Friday, 25 June 2021
Mohammad Salas, a Gonabadi dervish, was executed in Iran on June 18, 2018. Salas was accused of killing three police officers by running them over with a bus during clashes between dervishes and the police in Golestan-e Haftom Street in Tehran in February 2018. He asserted his innocence in court saying he was forced to confess under torture.
Three years later, Gonabadi dervishes from different parts of Iran visited the tomb of Salas in Boroujerd to commemorate him. Mostafa Daneshjoo, a judiciary lawyer, posted a video of the ceremony on his Twitter account on June 17, 2021, and wrote: "When Mohammad Salas and many others around the world insisted on his innocence, there was no one who could ensure justice and a fair trial for him."
The incident of Golestan-e Haftam, which took place on February 19, 2018, is one of the bloodiest repressions to have occurred in the last 42 years.

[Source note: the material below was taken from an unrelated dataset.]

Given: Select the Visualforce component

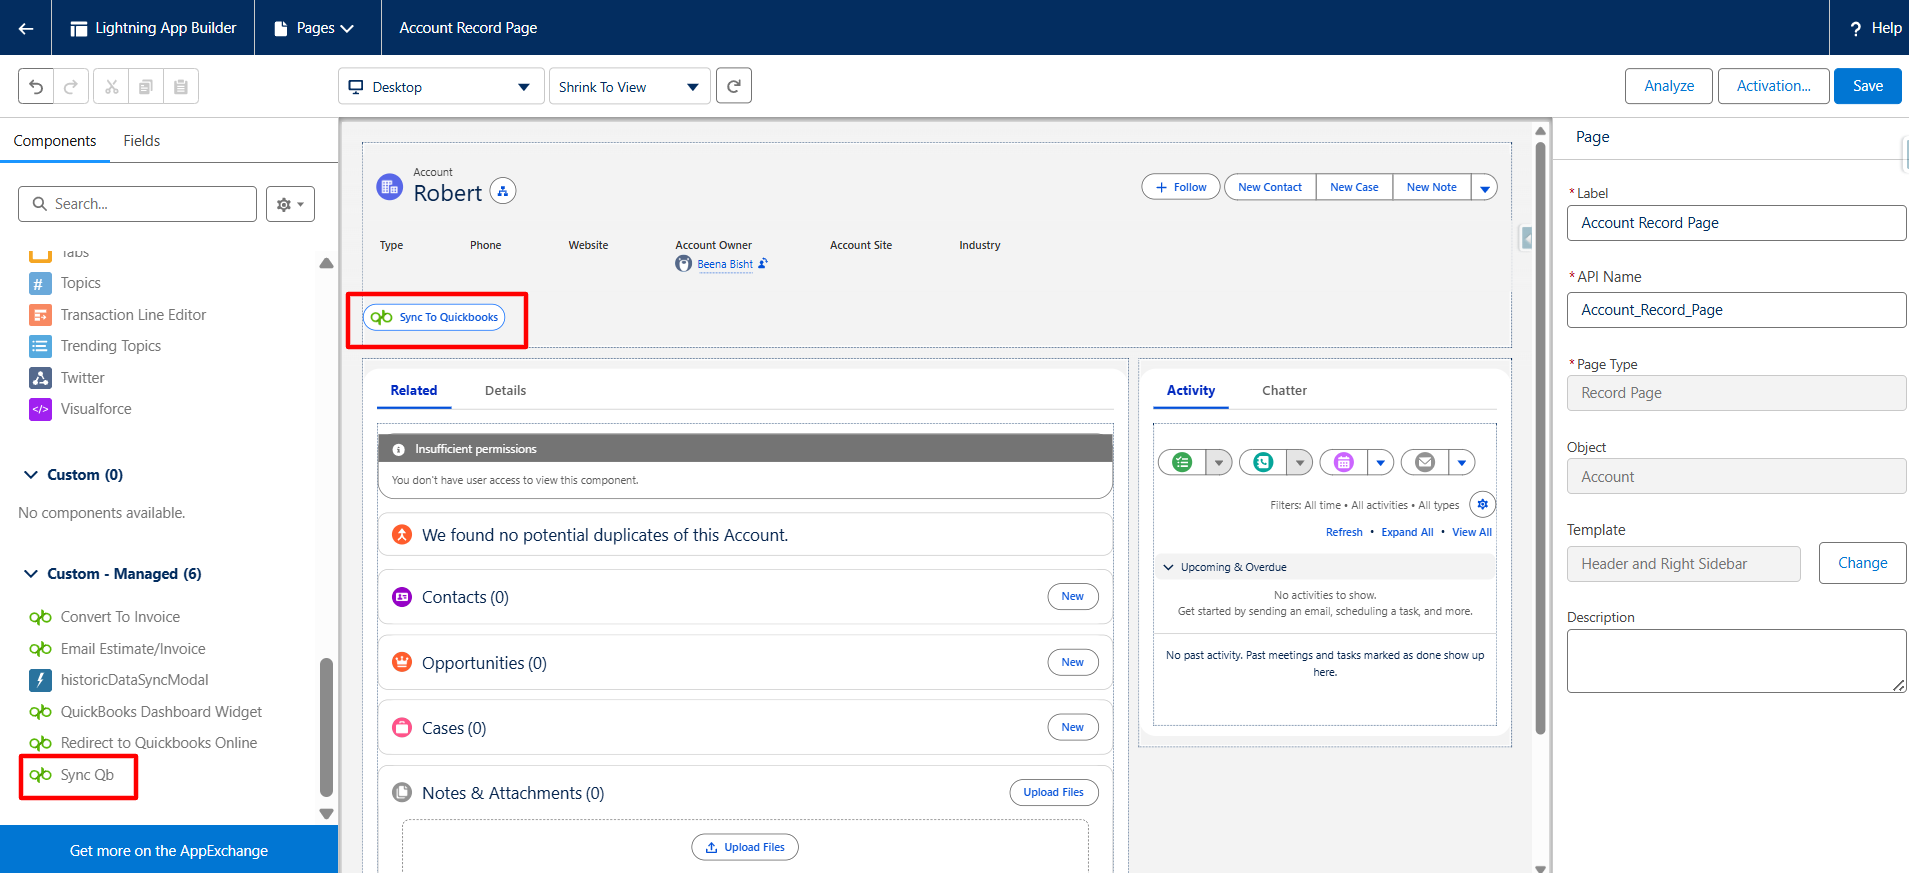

The Gonabadi dervish minority had long been known for its tolerance and peaceful behavior.
The clashes erupted after a number of plainclothes agents were deployed around the home of Noor Ali Tabandeh, the grandmaster of the Gonabadi Sufi order. Fearing that security agents were planning to arrest Tabandeh or to put him under house arrest, a group of dervishes surrounded his home to ward off any such attempt. The confrontation soon escalated into violence.
The Iran Human Rights Documentation Center (IHRDC) examined the repressive and discriminatory policies of the Iranian government towards Gonabadi dervishes in a recent report and detailed the persecution they face.
IranWire spoke with Ebrahim Allah Bakhshi, one of the dervishes who was arrested and imprisoned in the case of Golestan-e Haftom.
Ebrahim Allah Bakhshi says the repression of the dervishes has a longer history than the incident of the Golestan-e Haftom: “Dervishes have been oppressed and abused in past decades by the government. As someone whose father and grandfather were also dervishes, I have witnessed and heard first hand accounts of the oppression of dervishes over the years. However, with the growth of social media in the past few years, the new generation of dervishes has more access to the tools that help expose the troubles this oppressed group faces.”
“Prior to the widespread news about oppression of dervishes in Golestan-e Haftom, the extremist government forces were constantly destroying the dervishes' places of worship,” Allah Bakhshi says about the repressions that took place before the Golestan-e Haftom incident. “Dr. Tabandeh and other dervish leaders were always under pressure from the government. Gatherings usually faced obstacles and hosts were always summoned, threatened and arrested. As you know, there has been a lot of pressure in recent years to close or destroy the dervishes' Hosseiniyah, congregation halls for commemoration ceremonies. Hence, dervishes host religious rites in their homes. But even these small gatherings are not tolerated and have always been suppressed."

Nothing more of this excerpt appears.